Exercise: Find each line in the entries below that contains the string "beside", and copy those lines out in full. Treat uppercase and lowercase as different.

Records of target positions:
○ ○ ○
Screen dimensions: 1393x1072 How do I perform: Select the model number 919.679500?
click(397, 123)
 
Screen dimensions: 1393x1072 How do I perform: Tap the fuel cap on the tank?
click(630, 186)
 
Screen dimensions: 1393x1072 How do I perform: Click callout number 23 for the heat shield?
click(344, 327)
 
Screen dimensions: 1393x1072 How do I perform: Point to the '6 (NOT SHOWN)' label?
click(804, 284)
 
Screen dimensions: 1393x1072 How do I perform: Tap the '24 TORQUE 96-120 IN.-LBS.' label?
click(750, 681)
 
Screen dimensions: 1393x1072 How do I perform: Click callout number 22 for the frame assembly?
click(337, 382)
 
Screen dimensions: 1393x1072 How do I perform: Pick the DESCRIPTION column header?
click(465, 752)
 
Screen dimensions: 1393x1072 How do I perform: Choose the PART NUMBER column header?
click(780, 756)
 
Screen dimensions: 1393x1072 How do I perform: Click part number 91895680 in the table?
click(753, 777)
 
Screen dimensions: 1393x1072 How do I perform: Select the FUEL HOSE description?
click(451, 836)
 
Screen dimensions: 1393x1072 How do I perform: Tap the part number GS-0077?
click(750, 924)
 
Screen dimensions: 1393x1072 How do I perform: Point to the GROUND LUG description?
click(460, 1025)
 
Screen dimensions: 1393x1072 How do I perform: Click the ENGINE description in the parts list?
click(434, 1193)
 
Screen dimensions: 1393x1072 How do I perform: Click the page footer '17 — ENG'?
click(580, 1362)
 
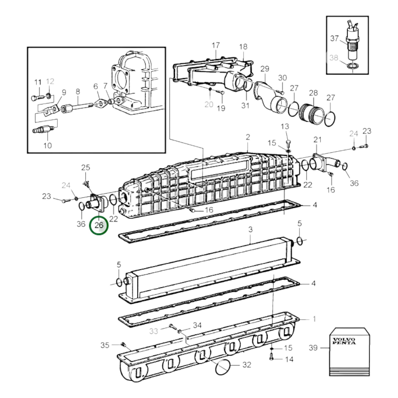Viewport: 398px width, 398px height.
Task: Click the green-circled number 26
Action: [x=99, y=225]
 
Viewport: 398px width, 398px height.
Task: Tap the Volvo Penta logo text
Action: [x=344, y=341]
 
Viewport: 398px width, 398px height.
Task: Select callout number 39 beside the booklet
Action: [x=313, y=348]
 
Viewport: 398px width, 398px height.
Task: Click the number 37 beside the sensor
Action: [x=334, y=38]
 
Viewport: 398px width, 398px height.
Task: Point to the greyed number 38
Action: [x=334, y=58]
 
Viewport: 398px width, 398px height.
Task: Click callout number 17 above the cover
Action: [x=216, y=45]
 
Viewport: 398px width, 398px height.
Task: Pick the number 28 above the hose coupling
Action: [x=313, y=93]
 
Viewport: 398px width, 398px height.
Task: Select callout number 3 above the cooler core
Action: [x=250, y=229]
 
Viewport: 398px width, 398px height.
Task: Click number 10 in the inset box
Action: [x=47, y=145]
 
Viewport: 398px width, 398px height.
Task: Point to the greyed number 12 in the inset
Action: [x=50, y=82]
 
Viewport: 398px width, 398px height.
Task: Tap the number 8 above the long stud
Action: [x=78, y=91]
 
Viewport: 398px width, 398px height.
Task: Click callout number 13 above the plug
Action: [x=285, y=126]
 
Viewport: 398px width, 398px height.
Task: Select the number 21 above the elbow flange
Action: [x=317, y=140]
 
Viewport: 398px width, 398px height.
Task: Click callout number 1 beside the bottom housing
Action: [x=314, y=319]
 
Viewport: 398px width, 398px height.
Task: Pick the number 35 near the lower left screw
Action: [x=105, y=345]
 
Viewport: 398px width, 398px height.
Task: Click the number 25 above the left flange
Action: [x=86, y=167]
○ ○ ○
Exercise output:
Task: Select callout number 39 beside the booklet
Task: Click the number 37 beside the sensor
Task: Click callout number 1 beside the bottom housing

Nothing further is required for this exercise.